_AUFGABE 1_. Welche Adjektive stehen im Text über Maurice de Mauriac vor dem Doppelpunkt?

MAURICE DE MAURIAC | MADE IN ZÜRICH

Von Knorrli zu Maurice de Mauriac


Quirlig, unkonventionell und cool: Wie Daniel Dreifuss die Zürcher Uhrenmarke Maurice de Mauriac etabliert hat. Und daneben auch noch zum «King of Straps» wurde.

Pierre-André Schmitt

Jeder andere hätte eine Entschuldigung gemurmelt und den Telefonhörer aufgehängt. Nicht so Daniel Dreifuss. Was als falsch verbundener Anruf begonnen hatte, machte er zum erfolgreichen Geschäft: Mehrere Millionen Franken Umsatz brachte es dem Gründer der Zürcher Uhrenmarke Maurice de Mauriac ein.

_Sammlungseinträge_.
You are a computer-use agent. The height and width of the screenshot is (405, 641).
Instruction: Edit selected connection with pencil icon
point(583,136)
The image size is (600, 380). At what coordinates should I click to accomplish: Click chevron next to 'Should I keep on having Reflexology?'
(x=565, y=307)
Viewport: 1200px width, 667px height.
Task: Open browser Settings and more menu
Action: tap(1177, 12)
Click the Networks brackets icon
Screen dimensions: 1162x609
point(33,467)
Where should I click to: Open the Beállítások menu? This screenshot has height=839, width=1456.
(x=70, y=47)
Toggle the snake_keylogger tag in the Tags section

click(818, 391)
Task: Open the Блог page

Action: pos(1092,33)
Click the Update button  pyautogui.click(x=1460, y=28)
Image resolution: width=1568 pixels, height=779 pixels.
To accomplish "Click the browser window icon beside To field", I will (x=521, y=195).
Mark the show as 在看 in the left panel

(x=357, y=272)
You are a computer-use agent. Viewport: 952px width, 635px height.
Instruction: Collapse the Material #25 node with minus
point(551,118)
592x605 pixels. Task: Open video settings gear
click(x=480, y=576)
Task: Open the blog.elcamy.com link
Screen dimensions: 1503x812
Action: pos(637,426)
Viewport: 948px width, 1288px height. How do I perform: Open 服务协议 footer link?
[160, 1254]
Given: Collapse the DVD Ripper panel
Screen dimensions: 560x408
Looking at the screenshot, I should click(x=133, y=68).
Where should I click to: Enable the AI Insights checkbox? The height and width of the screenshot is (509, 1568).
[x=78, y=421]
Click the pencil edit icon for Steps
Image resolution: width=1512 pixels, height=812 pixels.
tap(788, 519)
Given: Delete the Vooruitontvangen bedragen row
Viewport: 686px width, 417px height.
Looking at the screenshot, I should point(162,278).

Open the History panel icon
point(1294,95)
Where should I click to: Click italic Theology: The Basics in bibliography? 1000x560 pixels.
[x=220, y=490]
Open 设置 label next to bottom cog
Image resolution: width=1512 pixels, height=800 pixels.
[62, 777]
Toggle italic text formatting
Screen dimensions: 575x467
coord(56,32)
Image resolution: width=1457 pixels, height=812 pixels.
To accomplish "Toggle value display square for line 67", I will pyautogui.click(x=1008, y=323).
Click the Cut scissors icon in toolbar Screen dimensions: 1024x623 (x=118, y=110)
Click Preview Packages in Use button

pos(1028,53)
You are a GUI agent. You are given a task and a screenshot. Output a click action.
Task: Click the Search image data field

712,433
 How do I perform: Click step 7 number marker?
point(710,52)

_AUFGABE 2_. Kopieren Sie die Einträge unverändert, beginnend mit ihrer ersten Zeile und endend mit der Zeile, die "Click the Update" enthält.

_ANTWORT 1_. Quirlig, unkonventionell, cool

_ANTWORT 2_.
You are a computer-use agent. The height and width of the screenshot is (405, 641).
Instruction: Edit selected connection with pencil icon
point(583,136)
The image size is (600, 380). At what coordinates should I click to accomplish: Click chevron next to 'Should I keep on having Reflexology?'
(x=565, y=307)
Viewport: 1200px width, 667px height.
Task: Open browser Settings and more menu
Action: tap(1177, 12)
Click the Networks brackets icon
Screen dimensions: 1162x609
point(33,467)
Where should I click to: Open the Beállítások menu? This screenshot has height=839, width=1456.
(x=70, y=47)
Toggle the snake_keylogger tag in the Tags section

click(818, 391)
Task: Open the Блог page

Action: pos(1092,33)
Click the Update button  pyautogui.click(x=1460, y=28)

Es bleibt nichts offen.